» Input for this task
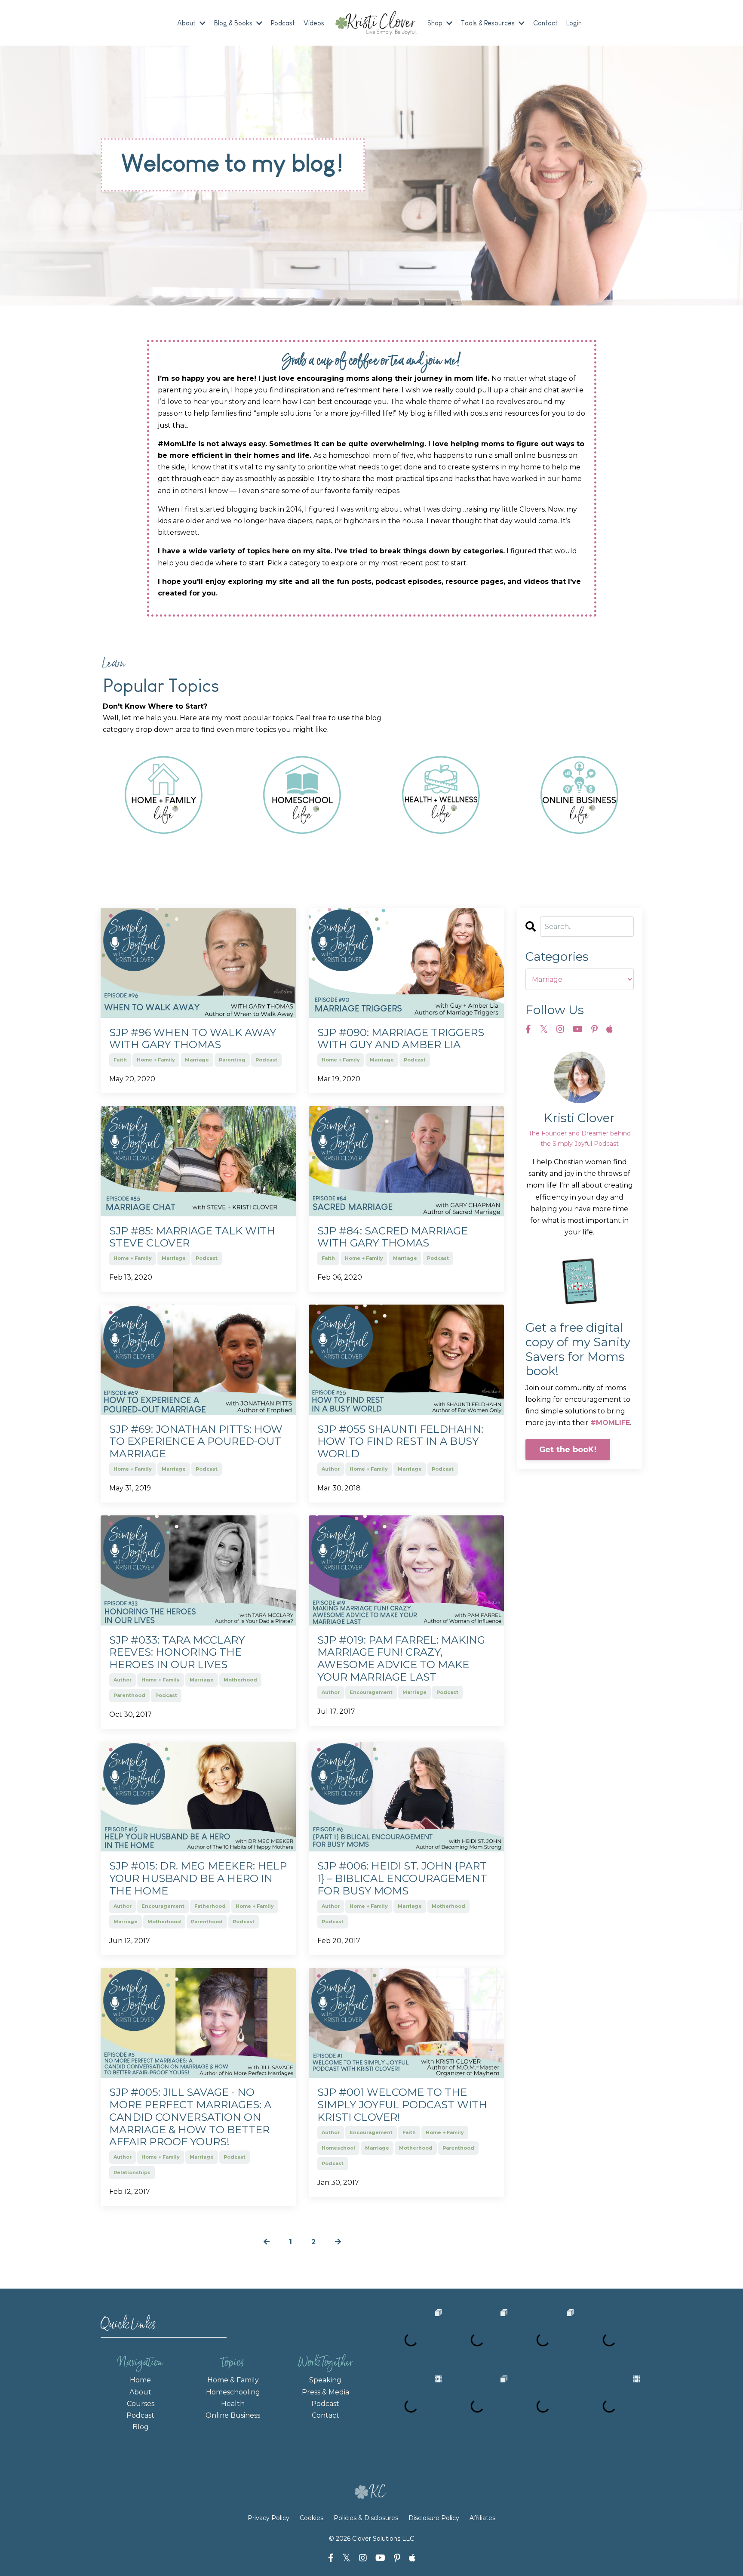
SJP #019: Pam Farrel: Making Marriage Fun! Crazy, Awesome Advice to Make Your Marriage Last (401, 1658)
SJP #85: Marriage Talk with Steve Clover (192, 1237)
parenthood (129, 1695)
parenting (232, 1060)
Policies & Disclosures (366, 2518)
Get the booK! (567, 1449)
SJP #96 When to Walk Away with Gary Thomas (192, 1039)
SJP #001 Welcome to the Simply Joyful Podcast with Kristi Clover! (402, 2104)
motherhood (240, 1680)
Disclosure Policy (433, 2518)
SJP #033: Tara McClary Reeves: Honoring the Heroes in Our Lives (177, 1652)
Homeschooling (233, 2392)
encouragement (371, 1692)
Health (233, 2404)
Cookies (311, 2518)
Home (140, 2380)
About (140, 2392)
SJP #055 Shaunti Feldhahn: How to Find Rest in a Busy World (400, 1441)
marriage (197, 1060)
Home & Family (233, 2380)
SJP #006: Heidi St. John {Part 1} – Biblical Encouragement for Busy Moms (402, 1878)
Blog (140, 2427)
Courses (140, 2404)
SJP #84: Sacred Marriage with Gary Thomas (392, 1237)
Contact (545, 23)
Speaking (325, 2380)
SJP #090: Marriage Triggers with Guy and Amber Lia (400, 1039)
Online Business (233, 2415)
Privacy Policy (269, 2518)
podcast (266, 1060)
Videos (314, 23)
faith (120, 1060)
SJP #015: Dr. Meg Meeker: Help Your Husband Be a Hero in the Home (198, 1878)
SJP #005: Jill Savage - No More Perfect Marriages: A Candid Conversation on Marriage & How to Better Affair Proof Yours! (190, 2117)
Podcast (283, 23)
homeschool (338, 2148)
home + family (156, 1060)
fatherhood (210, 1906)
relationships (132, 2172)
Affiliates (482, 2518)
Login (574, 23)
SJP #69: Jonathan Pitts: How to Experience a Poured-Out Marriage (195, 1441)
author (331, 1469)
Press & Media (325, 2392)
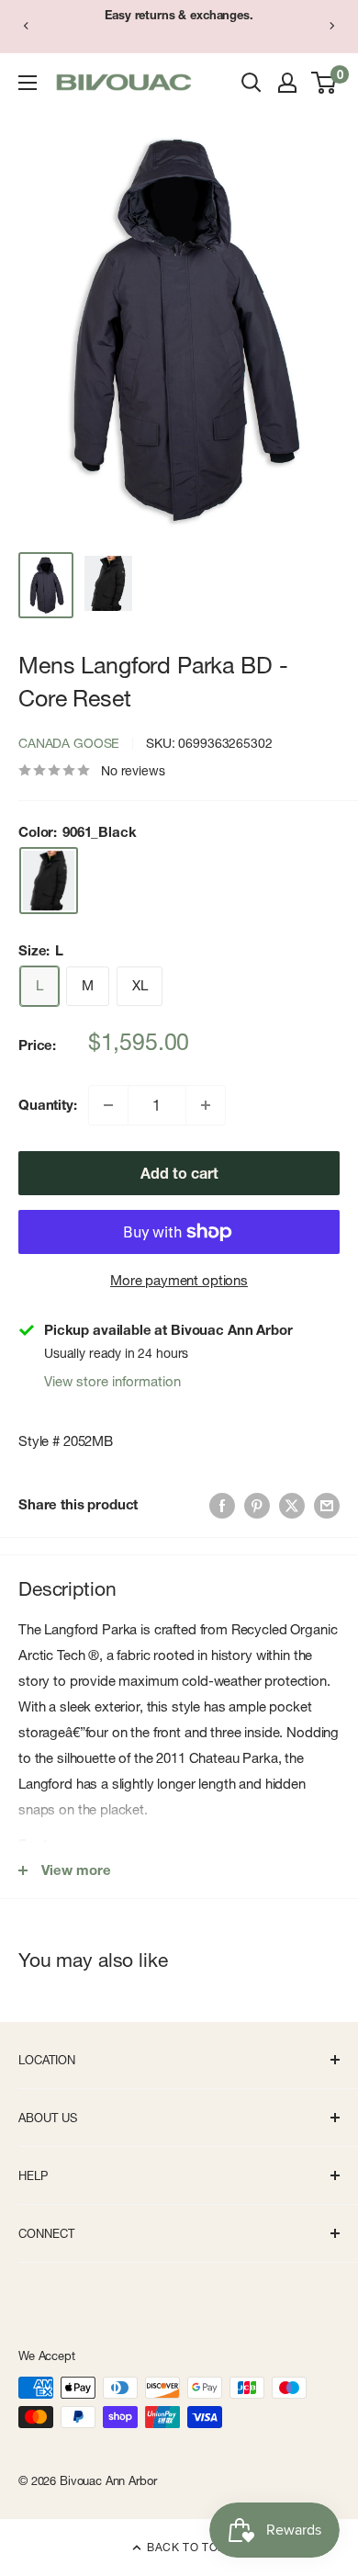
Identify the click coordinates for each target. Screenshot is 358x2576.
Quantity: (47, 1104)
* * *
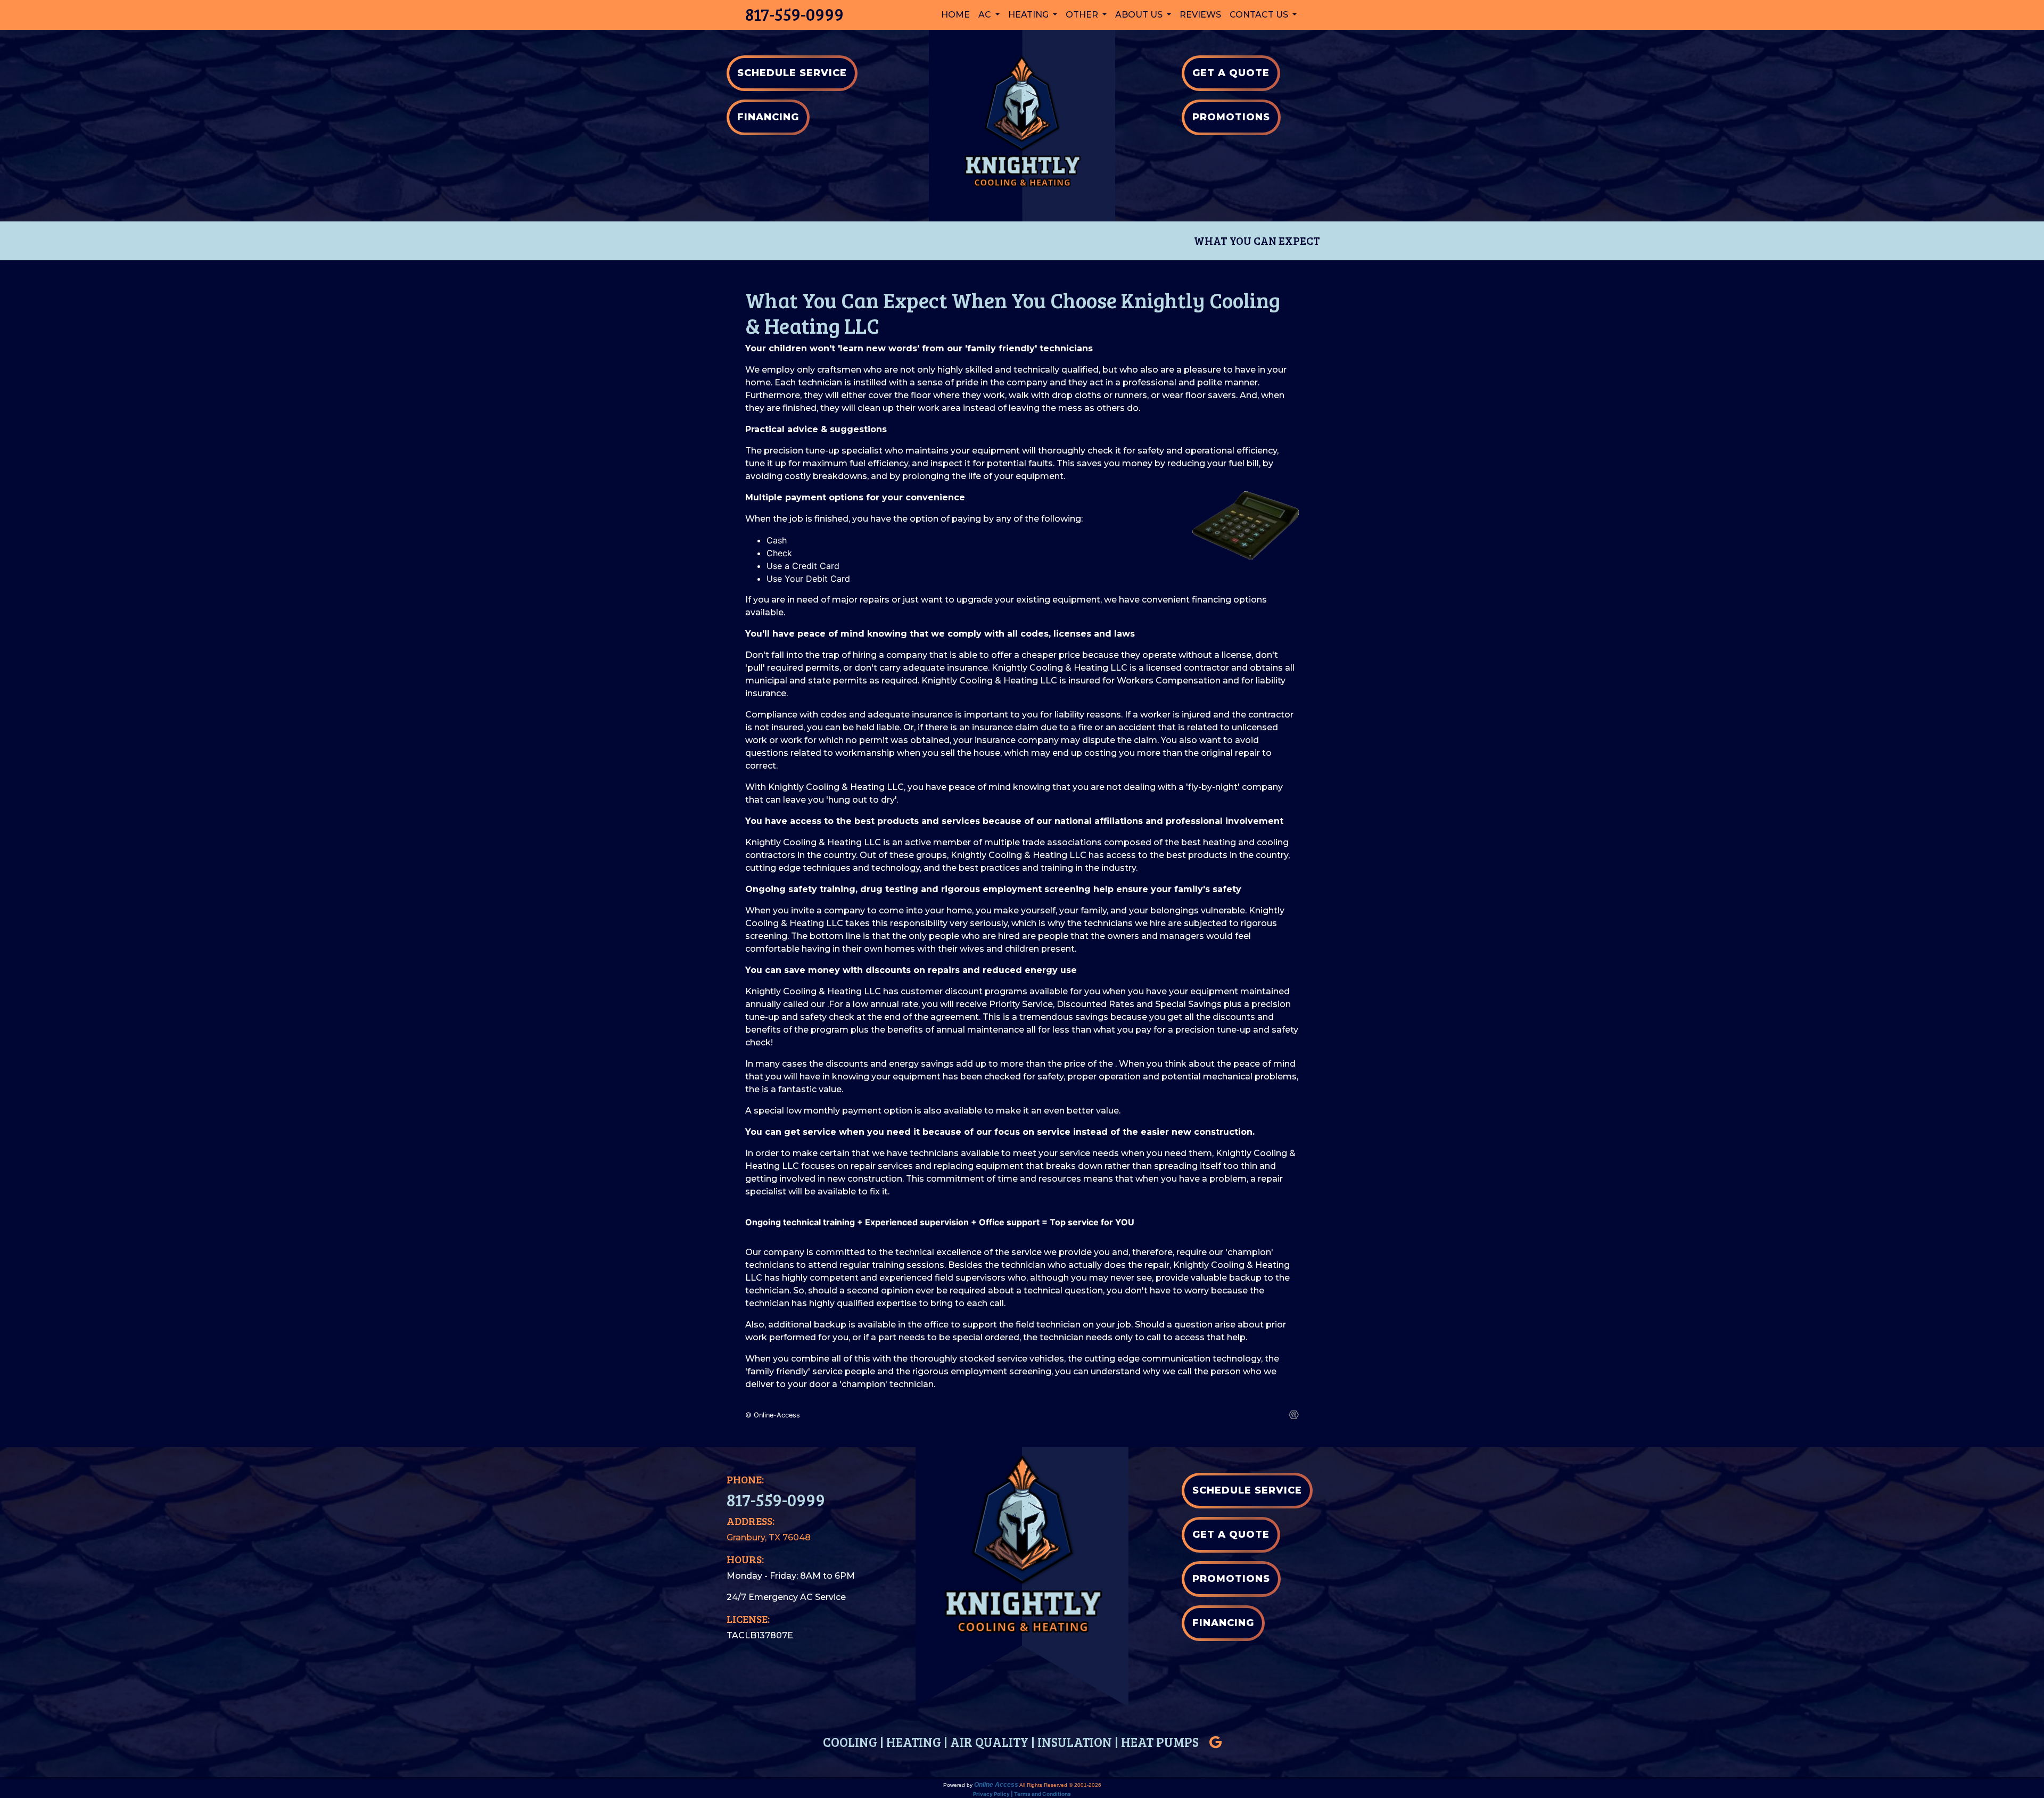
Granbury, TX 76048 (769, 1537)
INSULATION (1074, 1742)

» Aim of the exercise
Exact duplication is required for the lines above, from the line that contains "SJP #019: Pam" to the line that contains "homeschool (338, 2148)", inclusive; omit all others.

» Solution to the problem
SJP #019: Pam Farrel: Making Marriage Fun! Crazy, Awesome Advice to Make Your Marriage Last (401, 1658)
SJP #85: Marriage Talk with Steve Clover (192, 1237)
parenthood (129, 1695)
parenting (232, 1060)
Policies & Disclosures (366, 2518)
Get the booK! (567, 1449)
SJP #96 When to Walk Away with Gary Thomas (192, 1039)
SJP #001 Welcome to the Simply Joyful Podcast with Kristi Clover! (402, 2104)
motherhood (240, 1680)
Disclosure Policy (433, 2518)
SJP #033: Tara McClary Reeves: Honoring the Heroes in Our Lives (177, 1652)
Homeschooling (233, 2392)
encouragement (371, 1692)
Health (233, 2404)
Cookies (311, 2518)
Home (140, 2380)
About (140, 2392)
SJP #055 Shaunti Feldhahn: How to Find Rest in a Busy World (400, 1441)
marriage (197, 1060)
Home & Family (233, 2380)
SJP #006: Heidi St. John {Part 1} – Biblical Encouragement for Busy Moms (402, 1878)
Blog (140, 2427)
Courses (140, 2404)
SJP #84: Sacred Marriage with Gary Thomas (392, 1237)
Contact (545, 23)
Speaking (325, 2380)
SJP #090: Marriage Triggers with Guy and Amber Lia (400, 1039)
Online Business (233, 2415)
Privacy Policy (269, 2518)
podcast (266, 1060)
Videos (314, 23)
faith (120, 1060)
SJP #015: Dr. Meg Meeker: Help Your Husband Be a Hero in the Home (198, 1878)
SJP #005: Jill Savage - No More Perfect Marriages: A Candid Conversation on Marriage & How to Better Affair Proof Yours! (190, 2117)
Podcast (283, 23)
homeschool (338, 2148)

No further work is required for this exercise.